Seguro que Jesús Paredes, preparador físico de la selección y uno de los hombres de confianza de Luis Aragonés, se fue del palco de La Romareda convencido --si no lo estaba ya, claro-- de que en Zapater hay un futuro internacional absoluto. Pero es que resulta fácil de intuir que ese futuro es muy próximo, cada vez más cercano, como el futbolista de Ejea mantenga la línea que lleva en este curso. Mejor dicho, la línea que sigue desde que subió al primer equipo en el verano del 2004; una progresión constante, un crecimiento imparable para situarse entre los futbolistas jóvenes con mayor porvenir de España y, ahora mismo, como uno de los mejores centrocampistas de la Liga.

Zapater echó balones fuera cuando se le preguntó por la presencia de Paredes. "Su labor es ver partidos y habrá venido también por otros jugadores. Pero siempre que al equipo le vaya bien, en lo individual también saldrán las cosas", dijo. Sobre el césped estaba Juanito, fijo en la absoluta y Melli, también sub-21, pero las miradas de Paredes apuntaron a Zapater, porque hace tiempo que Luis lo tiene en mente. Ahora, la ausencia de la sub-21 en el Europeo y en los Juegos y la revolución que necesita hacer el seleccionador abren la puerta de la absoluta a los fijos en el segundo equipo, como el ejeano. El próximo choque es en Cádiz ante Rumanía el 15 de noviembre. ¿Su debut? ¿Por qué no?

Problemas por resolver –
a: Enumera todas las personas que el texto sobre Zapater menciona por su nombre.
b: Prosigue, por favor, el texto sobre Zapater a partir de su última frase.
Las filas proceden de otra fuente distinta.

Datos proporcionados –
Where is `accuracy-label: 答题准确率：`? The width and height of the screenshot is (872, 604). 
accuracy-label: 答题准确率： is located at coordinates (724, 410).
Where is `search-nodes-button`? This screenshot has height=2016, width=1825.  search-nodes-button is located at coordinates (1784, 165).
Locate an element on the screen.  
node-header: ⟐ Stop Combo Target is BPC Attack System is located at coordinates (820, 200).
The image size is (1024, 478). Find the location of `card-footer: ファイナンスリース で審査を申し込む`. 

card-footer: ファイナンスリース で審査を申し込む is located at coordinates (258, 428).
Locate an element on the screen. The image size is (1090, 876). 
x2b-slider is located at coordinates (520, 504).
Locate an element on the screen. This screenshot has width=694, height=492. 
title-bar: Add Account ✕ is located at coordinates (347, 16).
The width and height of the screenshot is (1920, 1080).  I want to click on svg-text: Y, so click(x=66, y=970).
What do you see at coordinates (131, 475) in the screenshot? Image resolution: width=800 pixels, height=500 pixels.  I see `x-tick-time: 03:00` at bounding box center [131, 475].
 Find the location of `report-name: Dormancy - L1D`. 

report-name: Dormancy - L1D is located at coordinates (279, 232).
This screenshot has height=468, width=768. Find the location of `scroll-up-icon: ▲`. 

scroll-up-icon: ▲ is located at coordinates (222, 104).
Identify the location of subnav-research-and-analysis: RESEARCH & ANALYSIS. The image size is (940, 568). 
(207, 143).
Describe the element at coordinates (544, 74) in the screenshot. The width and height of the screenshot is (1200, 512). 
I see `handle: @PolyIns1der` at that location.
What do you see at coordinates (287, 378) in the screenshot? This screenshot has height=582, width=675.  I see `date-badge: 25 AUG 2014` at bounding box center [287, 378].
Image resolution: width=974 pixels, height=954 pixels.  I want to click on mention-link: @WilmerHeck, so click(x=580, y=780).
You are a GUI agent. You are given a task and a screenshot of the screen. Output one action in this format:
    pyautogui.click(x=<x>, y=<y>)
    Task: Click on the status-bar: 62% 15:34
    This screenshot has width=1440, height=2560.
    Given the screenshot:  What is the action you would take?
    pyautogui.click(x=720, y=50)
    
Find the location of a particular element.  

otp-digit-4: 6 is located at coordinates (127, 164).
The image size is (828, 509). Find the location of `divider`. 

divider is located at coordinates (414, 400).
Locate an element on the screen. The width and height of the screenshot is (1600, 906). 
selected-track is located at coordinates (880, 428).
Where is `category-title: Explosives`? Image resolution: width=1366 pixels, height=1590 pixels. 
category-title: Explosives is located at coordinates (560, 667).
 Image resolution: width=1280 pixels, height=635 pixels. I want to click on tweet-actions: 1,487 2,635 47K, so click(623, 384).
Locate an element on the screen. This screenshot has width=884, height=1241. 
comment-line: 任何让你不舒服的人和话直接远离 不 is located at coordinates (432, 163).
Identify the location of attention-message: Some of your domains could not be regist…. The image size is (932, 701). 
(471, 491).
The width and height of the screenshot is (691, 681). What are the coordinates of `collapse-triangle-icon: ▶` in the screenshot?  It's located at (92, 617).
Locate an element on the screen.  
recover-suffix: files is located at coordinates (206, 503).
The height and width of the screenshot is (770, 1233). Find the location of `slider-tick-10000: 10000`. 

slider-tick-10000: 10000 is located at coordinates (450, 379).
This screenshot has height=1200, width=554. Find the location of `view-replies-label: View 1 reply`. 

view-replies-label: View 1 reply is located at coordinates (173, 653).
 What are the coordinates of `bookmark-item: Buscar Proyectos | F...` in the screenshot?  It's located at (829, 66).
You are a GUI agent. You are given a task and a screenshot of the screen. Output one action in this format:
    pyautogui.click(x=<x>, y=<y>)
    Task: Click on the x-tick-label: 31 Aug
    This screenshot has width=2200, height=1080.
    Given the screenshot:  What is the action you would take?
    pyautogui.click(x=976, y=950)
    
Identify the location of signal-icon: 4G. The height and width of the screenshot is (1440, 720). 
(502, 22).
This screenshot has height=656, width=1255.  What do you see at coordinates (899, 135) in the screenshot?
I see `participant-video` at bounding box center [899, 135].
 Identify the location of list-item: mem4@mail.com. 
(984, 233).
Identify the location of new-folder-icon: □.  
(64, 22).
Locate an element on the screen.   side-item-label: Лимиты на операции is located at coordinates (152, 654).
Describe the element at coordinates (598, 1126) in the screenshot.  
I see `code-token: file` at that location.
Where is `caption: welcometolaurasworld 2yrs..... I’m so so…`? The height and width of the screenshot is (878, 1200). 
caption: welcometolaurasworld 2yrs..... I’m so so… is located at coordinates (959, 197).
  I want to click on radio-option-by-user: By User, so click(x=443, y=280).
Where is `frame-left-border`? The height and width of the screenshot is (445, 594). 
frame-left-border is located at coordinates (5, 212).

Respuestas a las tareas –
a: Jesús Paredes, Luis Aragonés, Zapater, Juanito y Melli.

b:
Desde que empezó el curso es el futbolista más regular en el Zaragoza, el que siempre rayó a buen nivel. Ayer también, ya que fue de los pocos que conservó el tipo en el desdibujado segundo acto tras una gran primera mitad de todo el equipo. Al de Ejea además le ha sentado de maravilla el cambio de sistema. En el rombo su gran momento no le daba para tapar todas las vías de agua. Ahora el apoyo de Celades en el doble pivote le supone un respiro en la contención y está más suelto con el esférico en los pies, sobre todo en su asociación con Aimar.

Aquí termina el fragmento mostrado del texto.